Bella tam karşı çaprazımda olduğundan onu rahatlıkla görebiliyordum. Soğuk bir şekilde gülüp cevap verdi. "Ben nereden bilebilirim?" Hemen arkasından tamamen ciddileşerek, sesini yükselterek devam etti. "Basit bir öğrenciyim ben! Geri zekalı adamlarına söyle, bundan sonra daha bilgili kişiler kaçırmayı denesinler."

Adam saniyesinde sert bir tokat indirdi. Bella, dudağı patlayınca ağzına biriken kanı adamın suratına tükürdü. Bu sefer bir de diğer taraftan bir tokat yediğinde yana doğru, omzunun üzerine yere düştü. Adam Bella'nın kıyafetinin yakasından tutup sertçe çekerek, yeniden oturmasını sağladı.

"Son defa soruyorum, gizli geçitler nerede?"

"Öyleyse ben de son defa cevap veriyorum," dedi ve sonraki her bir kelimesini tane tane ve üzerine vurgu yaparak söyledi. "Benden. Asla. Bilgi. Alamazsın."

"Geçitlerin nerede olduğunu biliyorum ama söylemem diyorsun yani?"

Bella aynı soğukluk ile gülerek, "Belki biliyorumdur," dedi.

"İşkence görmek istiyorum diyorsun?"

Bella gözlerini adama dikip cevap verdi. "Lermont'a ihanet etmektense, işkence çekerek ölmeyi yeğlerim."

"Bundan,sorumun cevabını bildiğin anlamını çıkarıyorum," dedi adam. Bella umursamaz şekilde omuzlarını kaldırınca, adamın ona bir kez daha vurmasını bekledim ama o gülmeye başladı. "Ölebileceğini mi sanıyorsun?" Korkutucu bir şekilde bir anda gülmeyi keserek, sert bir şekilde devam etti. Duruşunda, bakışında, ses tonunda psikopt bir haz yüklüydü. "Sana öyle işkenceler yapacağım ki, parçalanmış suratın ile insan içine çıkamayıp, kendi kendini öldüreceksin. Ben ise öğrenmek istediğim bilgileri, çoktan çığlıklarının arasından söküp almış olacağım."

Bella kafasını dikleştirip konuştu. "Lermont'a ihanet etmediğim için parçalanan suratımı gururla taşır, herkese sergilerim!"

Adam bu sefer yumruk atınca, Bella yere yığıldı ve kıpırtısız orada kaldı. Ona seslensem de cevap vermedi.

"Bella! Bella iyi misin? Bella!"

Adam sağlam adımlarla bana doğru yürüdü. "O küçük fahişe ayılana kadar seninle idare edeceğiz," dedi karşıma çökerken. "Sen bundan daha akıllı duruyorsun. Kısa süredir burada olduğunu da biliyorum. O yüzden nazikçe ve sakin bir konuşma olmasını diliyorum tamam mı? Söyle bakalım, gördün mü bir şey?"

"Kısa süre önce geldiğimi biliyorsan, herhangi bir bilgim olmadığını da biliyorsundur. Ayrıca senin de söylediğin gibi; geçitler gizli ve kim bilir nerede. Ben nasıl bilebilirim?"

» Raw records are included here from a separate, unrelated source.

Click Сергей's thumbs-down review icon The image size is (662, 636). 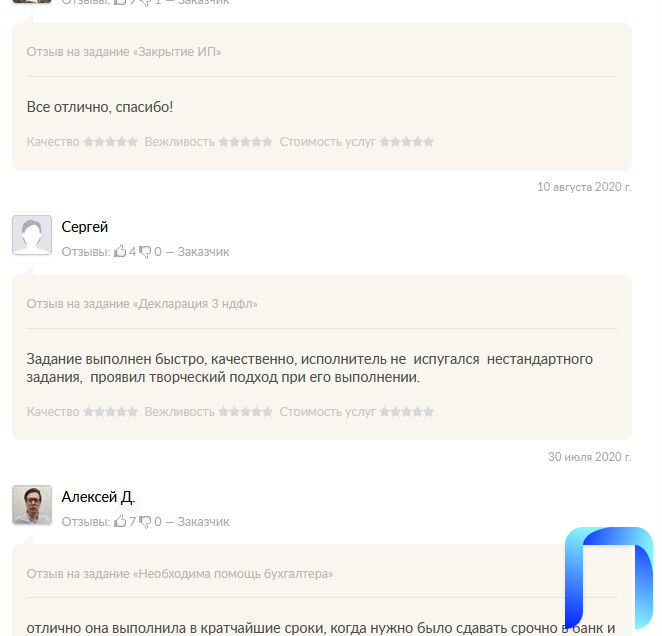click(145, 252)
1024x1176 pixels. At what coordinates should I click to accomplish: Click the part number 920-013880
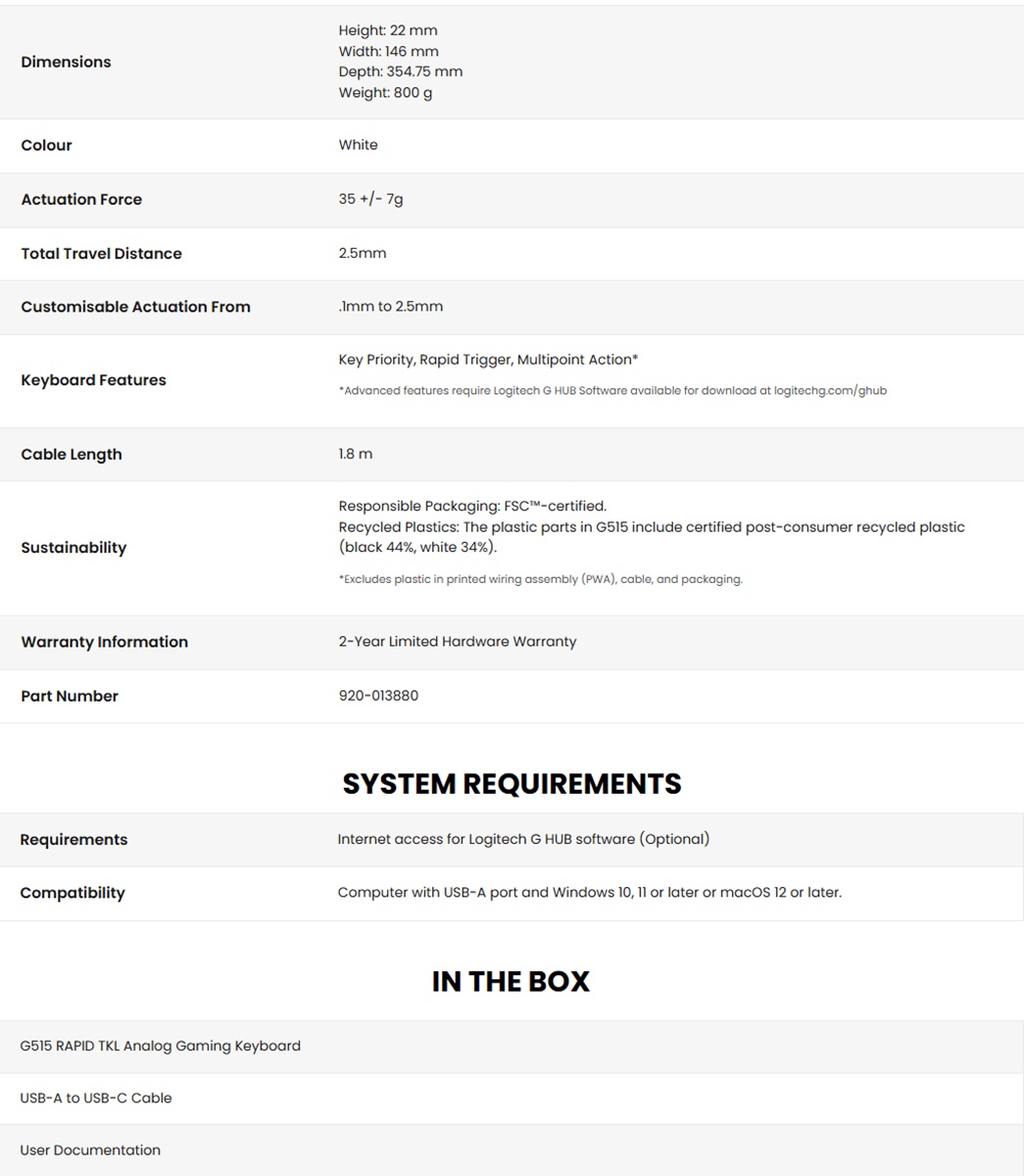tap(378, 696)
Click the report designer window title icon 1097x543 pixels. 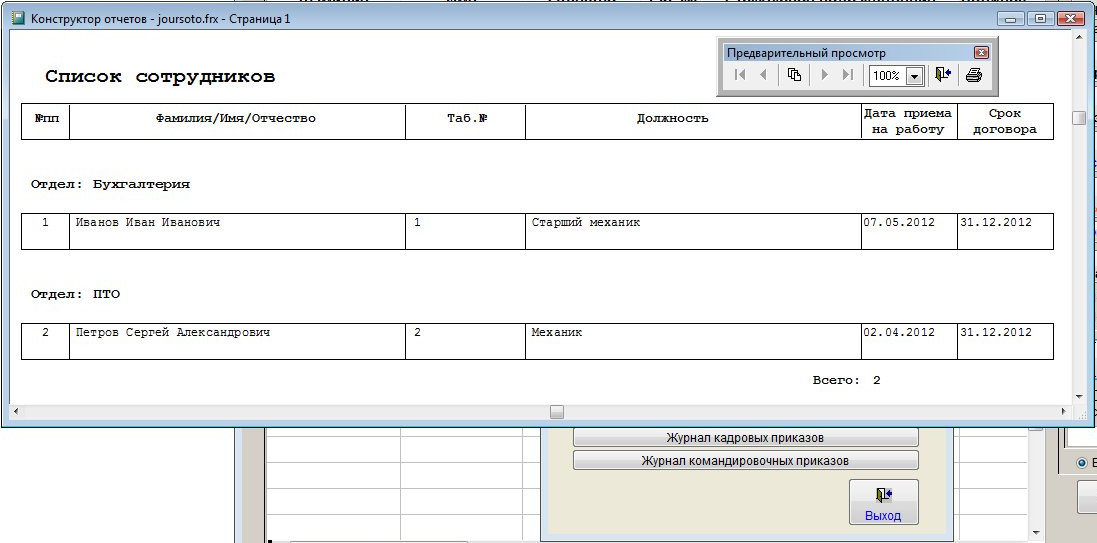(17, 19)
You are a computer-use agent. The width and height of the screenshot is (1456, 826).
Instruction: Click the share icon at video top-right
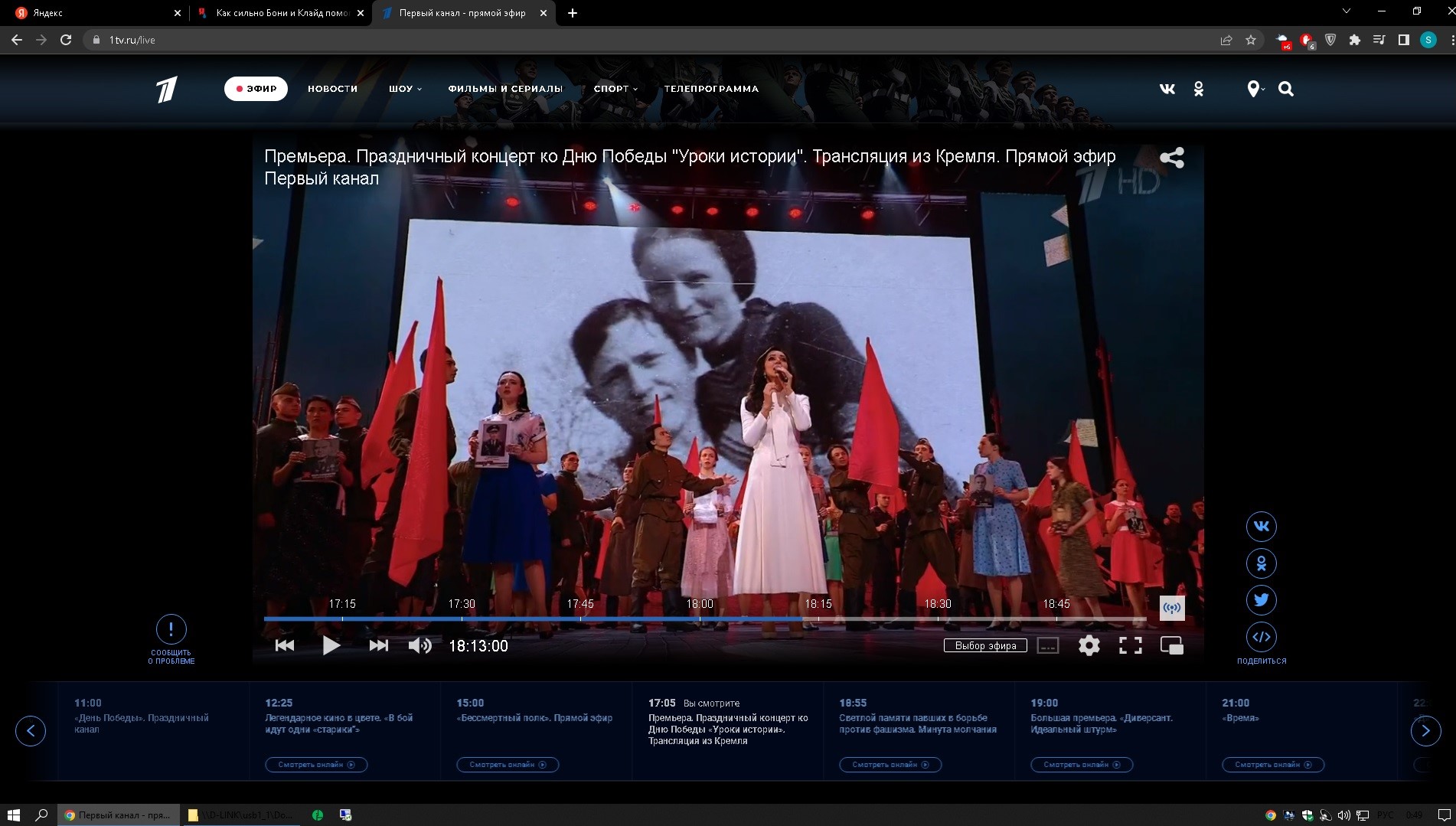(1171, 158)
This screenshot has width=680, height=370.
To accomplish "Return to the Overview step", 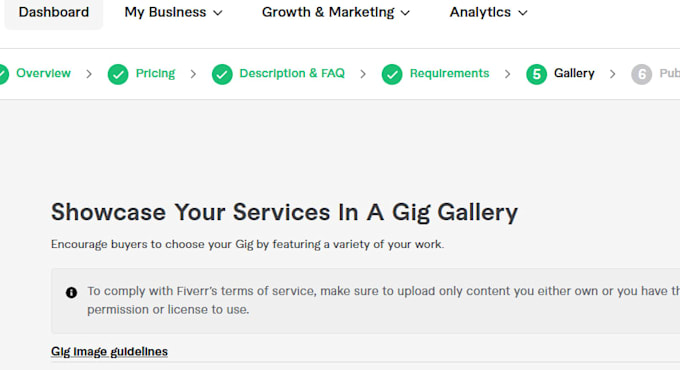I will [43, 73].
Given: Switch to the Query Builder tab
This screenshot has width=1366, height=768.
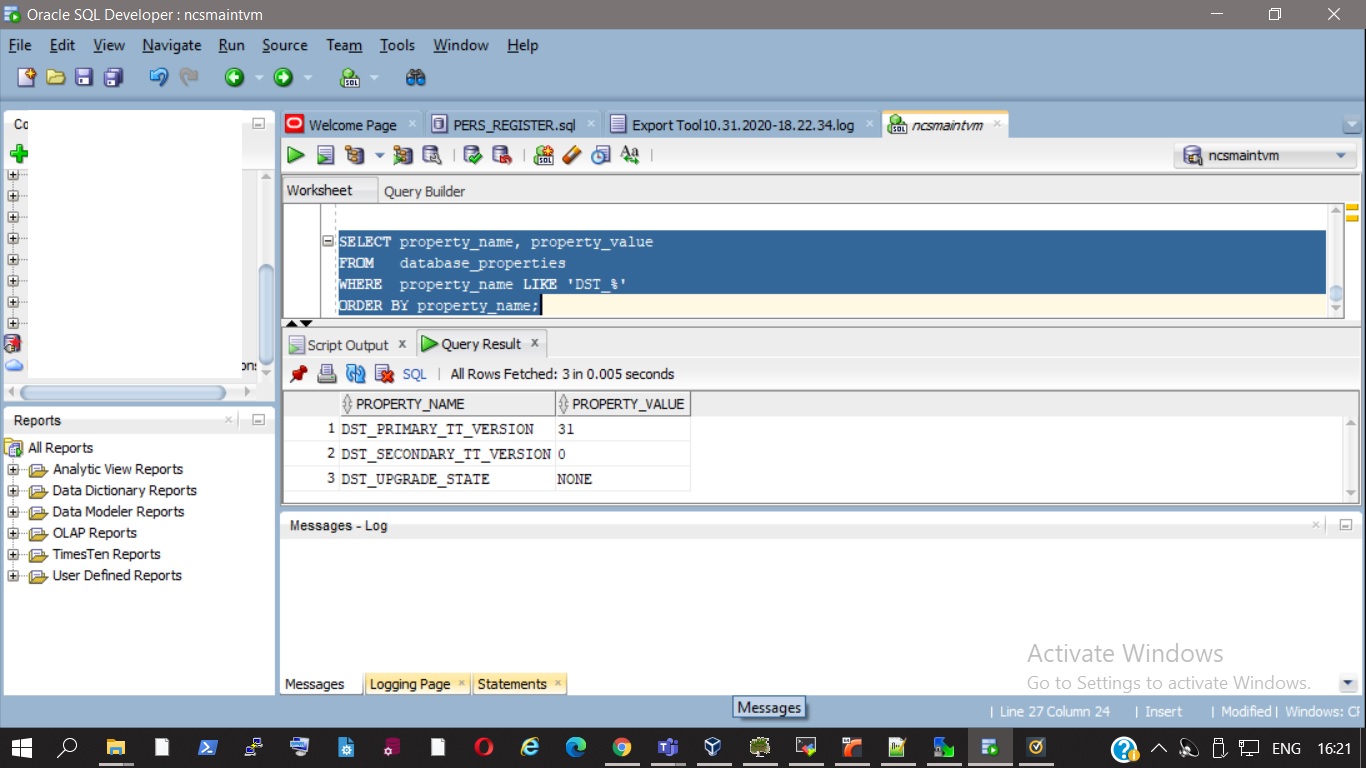Looking at the screenshot, I should (424, 191).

"Sizin yaşınızdakileri bilirim. Oğlanlarla baş başa kalabilmek için girmediğiniz delik kalmaz. Her bir gizli yerden haberdar olursunuz siz. Hem sen bu kadar kısa sürede bağlanmış olamazsın Lermont'a, neden inat ediyorsun?"

"Belki onun kadar bağlı olmayabilirim Lermont'a, ama arkadaşımın vermemek için ölümü göze aldığı bilgileri sana verecek değilim."

Ne söylediğimi bilmiyordum. O an plan yapamayacak, mantıklı konuşmaya çalışamayacak kadar panik halindeydim. Her zaman monoton bir hayatım olduğundan, yalan söyleme ihtiyacı duymaz ve doğal olarak söylemem gereken o nadir anlarda asla yalan söyleyemezdim. Sadece o an içimden gelen şeyleri söyleyiveriyordum.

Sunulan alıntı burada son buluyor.